Minus the City – Curiosity Killed the Cat

My eighteen-year-old sister has a crush on her ex-boyfriend. This would be a fine situation, but she also has an extremely possessive current boyfriend who is wary of her lingering attraction to the ex. And an older sister who hates them both.

After hanging out with her ex-boyfriend, my sister ignored her nay-saying premonition and decided that perhaps he wasn’t the lying cheater he was before, and that — since he said so — things must really be over with his ex-girlfriend. While farting around on facebook yesterday, she found evidence to the contrary: a suggestive wall post.

Realizing that hacking into his account is morally wrong by the standards of our generation, she still could not suppress the itch to try and find exactly what it was she did not want to find. A few minutes later, she called me in tears.

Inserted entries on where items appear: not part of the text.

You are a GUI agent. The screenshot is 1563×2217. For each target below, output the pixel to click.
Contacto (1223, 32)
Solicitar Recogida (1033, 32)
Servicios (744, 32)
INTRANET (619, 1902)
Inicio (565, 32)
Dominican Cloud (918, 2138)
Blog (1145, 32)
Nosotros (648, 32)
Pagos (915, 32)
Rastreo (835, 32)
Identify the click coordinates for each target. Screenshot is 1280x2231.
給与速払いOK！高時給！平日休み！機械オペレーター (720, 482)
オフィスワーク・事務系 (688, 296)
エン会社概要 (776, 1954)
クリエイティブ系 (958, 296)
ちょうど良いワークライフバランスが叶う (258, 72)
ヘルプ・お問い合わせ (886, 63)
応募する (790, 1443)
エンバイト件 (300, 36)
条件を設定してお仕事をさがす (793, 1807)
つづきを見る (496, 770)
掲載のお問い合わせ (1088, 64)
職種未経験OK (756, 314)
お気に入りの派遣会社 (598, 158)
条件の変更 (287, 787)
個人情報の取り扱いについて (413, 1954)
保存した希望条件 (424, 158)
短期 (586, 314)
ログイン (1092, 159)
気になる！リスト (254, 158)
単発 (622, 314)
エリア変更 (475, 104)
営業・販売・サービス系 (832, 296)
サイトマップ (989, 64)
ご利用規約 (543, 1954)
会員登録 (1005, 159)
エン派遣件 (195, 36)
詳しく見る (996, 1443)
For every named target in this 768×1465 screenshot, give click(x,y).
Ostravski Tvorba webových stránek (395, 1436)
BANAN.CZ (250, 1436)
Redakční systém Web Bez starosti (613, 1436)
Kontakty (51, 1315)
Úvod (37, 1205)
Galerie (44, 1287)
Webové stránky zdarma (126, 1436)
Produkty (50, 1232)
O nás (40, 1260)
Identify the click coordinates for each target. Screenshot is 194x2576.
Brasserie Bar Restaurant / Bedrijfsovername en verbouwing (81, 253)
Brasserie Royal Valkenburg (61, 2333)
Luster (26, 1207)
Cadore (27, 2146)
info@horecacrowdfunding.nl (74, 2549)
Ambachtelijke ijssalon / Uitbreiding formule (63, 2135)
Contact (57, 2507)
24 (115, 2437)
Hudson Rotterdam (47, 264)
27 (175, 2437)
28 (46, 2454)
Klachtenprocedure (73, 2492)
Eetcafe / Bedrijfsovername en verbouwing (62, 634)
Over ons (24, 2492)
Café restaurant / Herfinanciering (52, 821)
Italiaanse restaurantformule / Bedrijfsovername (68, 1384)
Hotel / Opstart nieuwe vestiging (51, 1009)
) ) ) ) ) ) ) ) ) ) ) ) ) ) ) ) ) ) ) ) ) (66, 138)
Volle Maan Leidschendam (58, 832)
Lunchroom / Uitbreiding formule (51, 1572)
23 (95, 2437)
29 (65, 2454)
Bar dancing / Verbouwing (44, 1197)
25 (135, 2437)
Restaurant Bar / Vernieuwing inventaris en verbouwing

Curiosity killed the cat. There’s a reason they say that. But as I listened to my sister’s final realization that this boy is scum, I started to wonder what became of the un-curious cat; without snooping, my sister would have continued to sit na’vely in a bad situation under the spell of this less-than-deserving ex-boyfriend.

Though our paranoia could be fostered by the increasing technological ability to connect with others in secrecy, we cannot make excuses for snooping through each medium. While curiosity did not kill the cat, it did make it begin to foam at the mouth with jealousy and desperation. This is the dawn of emotional suicide: we go in search for what we do not want to find, and, the more we can’t find it, the more we go searching.

My sometimes-philosophical friend Andrea smartly said that if you go looking for something, you’re guaranteed to find (and be upset by) that something. Even if what you’ve found does not logically prove you cannot trust a person, you are willing to bend the information until it coincides with your suspicion.

When you stumble across information, you must assess the situation: is this real or is it an issue that you have created because you went looking for it? And why did you go looking? The real problem lies not so much in what you’ve found, but the fact that you do not trust your relationship. When people need to go snooping, there’s almost always a deeper problem, not so much in the sneaking behavior, but in the fact that — regardless if one finds nothing at all — he or she will continue to distrust the significant other.

Senior Kaitlin Jennison says “talk it out.” If you have a lingering suspicion, bring it up; don’t wait for the emotional turmoil that comes with snooping. Trust, if significantly damaged, is very hard to fully recover. If you have reason to be continuously skeptical about the faithfulness of another, there are larger issues that need to surface before the situation can improve. You do not need to know thirty-seven passwords to fully trust a significant other, but if you do, perhaps you should reevaluate your relationship with the user.